Table of Contents
Estimating Cost of Electricity
It turns out that in BC, there's an incredibly easy way to estimate the cost of electricity for devices that are always on 24/7:
- Take the power consumption in Watts (W)
- Divide by 10
- You get the cost of electricity per month for that device
That's right, if something draws 50 W and it's on 24/7, it costs about $5 per month of electricity to run it.
Here's why that works...
In BC, the price of electricity is 10.97 ¢/kWh for the first tier and 14.08 ¢/kWh for the second tier. So let's take the worst case scenario and imagine that we're always on tier 2 pricing. The math is just a string of multiplication to cancel out units:
\begin{align*}
&\frac{365\text{ days}}{\text{year}}
\times \frac{24\text{ hrs}}{\text{day}}
\times \frac{1\text{ year}}{12\text{ months}}
\times 14.08\frac{\text{ ¢}}{\text{kWh}}
\times \frac{1 \text{ \$}}{100\text{ ¢}}
\times \frac{1\text{ kW}}{1000\text{ W}} \\
=\quad& 0.102784 \ \tfrac{\text{\$}}{\text{month}\cdot\text{W}}
\end{align*}
If you look at the units carefully, you'll notice that they almost all cancel out except for \$\frac{\text{\$}}{\text{month}\cdot\text{W}}\$ 1)

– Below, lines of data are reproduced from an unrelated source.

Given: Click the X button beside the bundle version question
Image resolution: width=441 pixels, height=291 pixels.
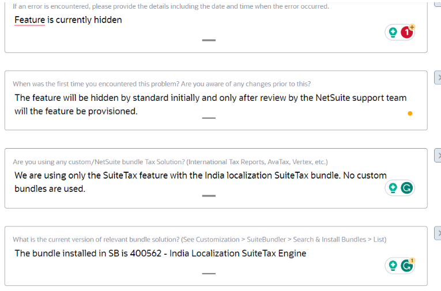Looking at the screenshot, I should click(x=438, y=233).
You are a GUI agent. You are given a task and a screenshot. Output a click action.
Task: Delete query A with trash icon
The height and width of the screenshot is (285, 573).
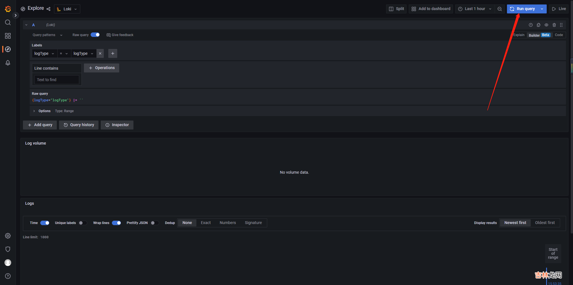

That number means that it costs $0.102784 per month for each Watt of power that's continuously drawn. So if you multiply that number by the power consumption of the device, the \$\text{W}\$ will cancel out and you'll get a result in \$\frac{\text{\$}}{\text{month}}\$, which is the monthly electricity price for that device. For example:
\$$ 50 \text{ W} \times 0.102784 \ \tfrac{\text{\$}}{\text{month}\cdot\text{W}} = 5.1392 \ \tfrac{\text{\$}}{\text{month}} \$$
The trick to simply divide by 10 instead of multiplying by 0.102784 works because \$\tfrac{1}{0.102784} = 9.729... \approx 10\$ . So a better approximation would be to divide by 9.7, but dividing by 10 is so much easier to do in your head, and the result is not that far off, specially since we already over estimated the cost of electricity to full tier 2 instead of a combination of tier 1 and tier 2.
A Concrete Example
At home, I run a bunch of equipment2) on a dedicated 12V system. The system is fed with a high quality, high power 12 V charger with backup batteries and solar panels. In the winter, the solar panels don't get any sun and the charger puts out a constant 75 W (which goes up when I'm transmitting). In the summer, the solar panels provide all the electricity needed for up to 16 hours.
That means that my internet and radio system costs me about $7.50 / month of electricity in the winter, a third of that in the summer.